The company sells only one brand – its own St. Michael brand (named after the founding father of the company, Michael Marks).
Stragegic implications for brand owners
A survey last year by management consultants KPMG found that European food industry CEOs believed that functional foods offered the best prospect for growth. Food processors are investing millions in developing new functional brands in a bid to gain higher margins. The survey also revealed, too, that the European CEOs saw retailer power as their greatest threat. But what happens if retailers decide that they can do functional foods themselves?
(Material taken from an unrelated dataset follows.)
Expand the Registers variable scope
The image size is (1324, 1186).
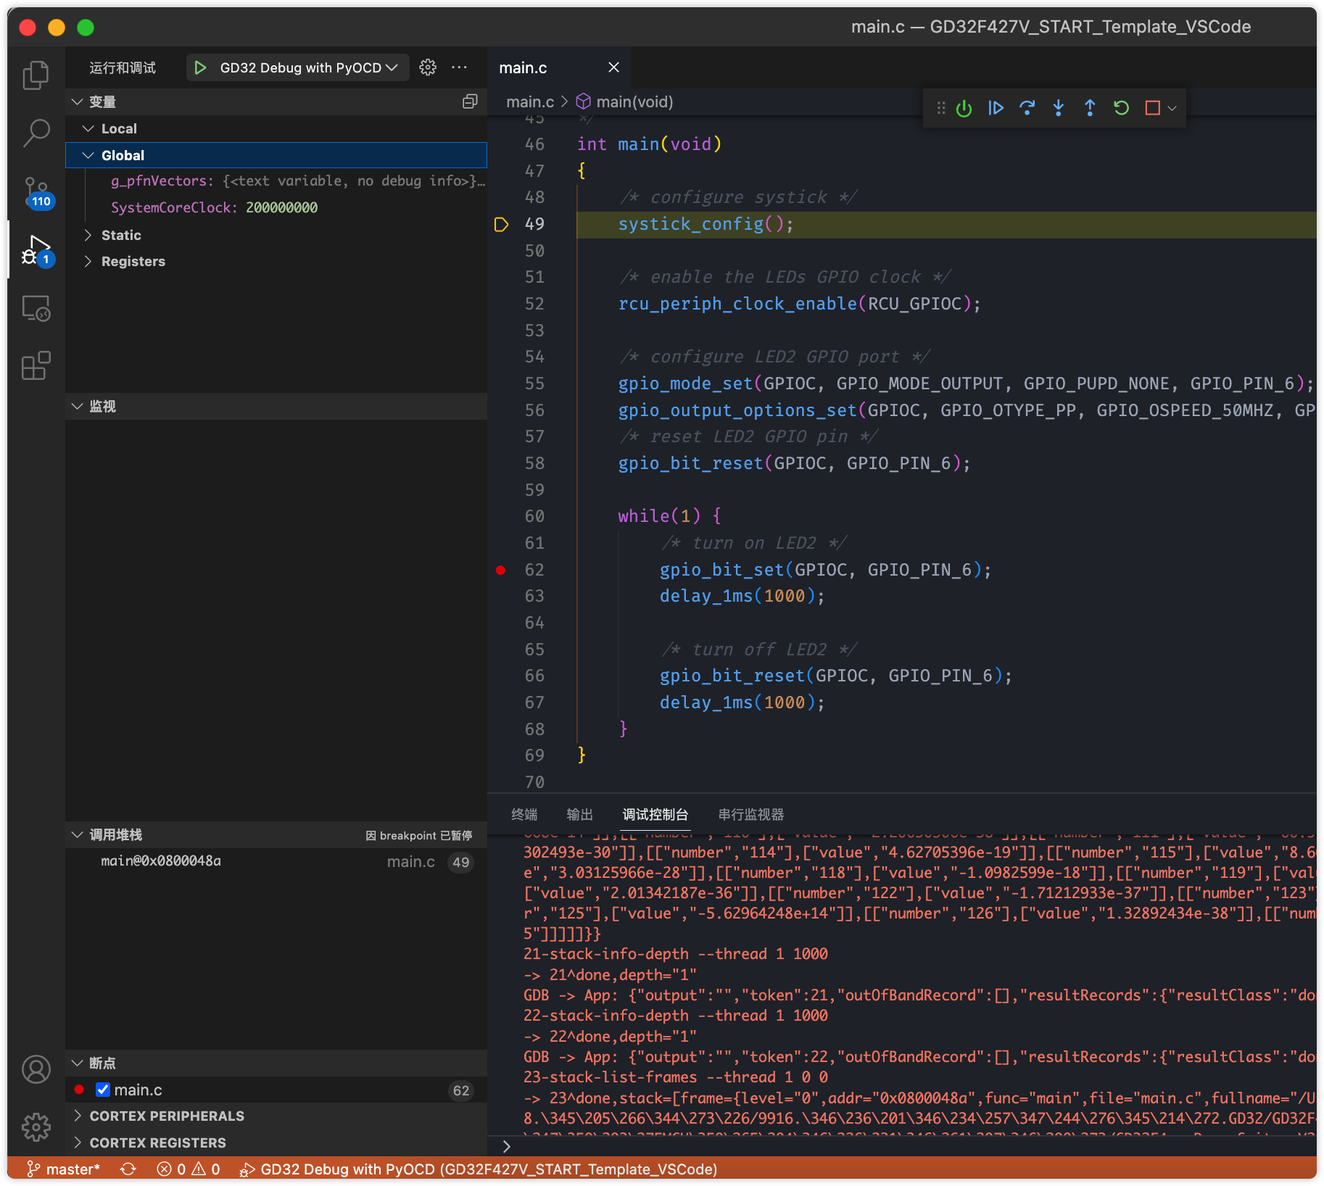tap(133, 261)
This development poses an interesting conundrum for branded food companies. The main business ambition behind functional foods is to gain higher margins in an in industry in which, thanks to increasing retailer concentration, margins are under continuing downward pressure. However, many ingredients companies – which supply the active ingredients which make foods functional – are becoming increasingly frustrated with some food companies’ inability to successfully innovate, a problem arising from food companies’ low levels of R&D spending and – industry insiders say – the often parlous state of technical and marketing skills inside many branded foods companies.
One food ingredients giant operating in health told us it actually has to teach its clients’ marketing departments how to market foods with health benefits. Others describe having to carry out most of the product development on behalf of their clients, such is the lack of NPD skills in some brand-owners R&D departments. This raises the question for many ingredients companies of just what value the food processors are actually adding – and the M&S case highlights how things might develop in the future, with ingredients companies working directly with retailers. Retailers’ brands are often bigger and more trusted than those of most food companies, and this trend might increase as increased retail concentration makes the retailers’ brands yet bigger and better-known. Many food processors could be faced with a future in which they are more than contract manufacturers. Such a scenario – while still far off – should give CEOs pause for thought.
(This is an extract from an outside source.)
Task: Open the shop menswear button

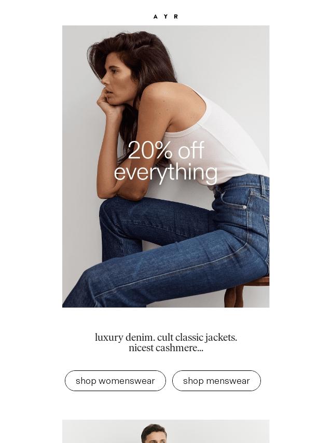Action: (216, 381)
The answer to this conundrum lies in branding. Food processors who can develop brand propositions which are credible to consumers and incorporate, taste, health, convenience and naturalness should have little to fear.
The M&S “& more” products also illustrate how global the business of food and health has become and how propositions approved by regulators in one country are being rolled out in others. The “& more” range carries the health claim which clearly owes its inspiration to the FDA-approved claim used in the US.
Another interesting aspect of the “& more” range is that M&S now stocks a broader range of soy-fortified products than any other UK supermarket. This may prompt its larger rivals to look harder at what would be – for the UK market – innovations, such as soy pasta.
Marks & Spencer has already proven it can make a success of foods sold on a health proposition. The M&S calorie-counted “Count on Us” range, for example, has achieved sales in excess of £100m (US$140m), putting it among the UK’s top-ten brands. The company’s choice of soy as its health proposition is probably an astute one, given the increasing awareness of the health benefits of soy in the UK. All eyes will now be on M&S.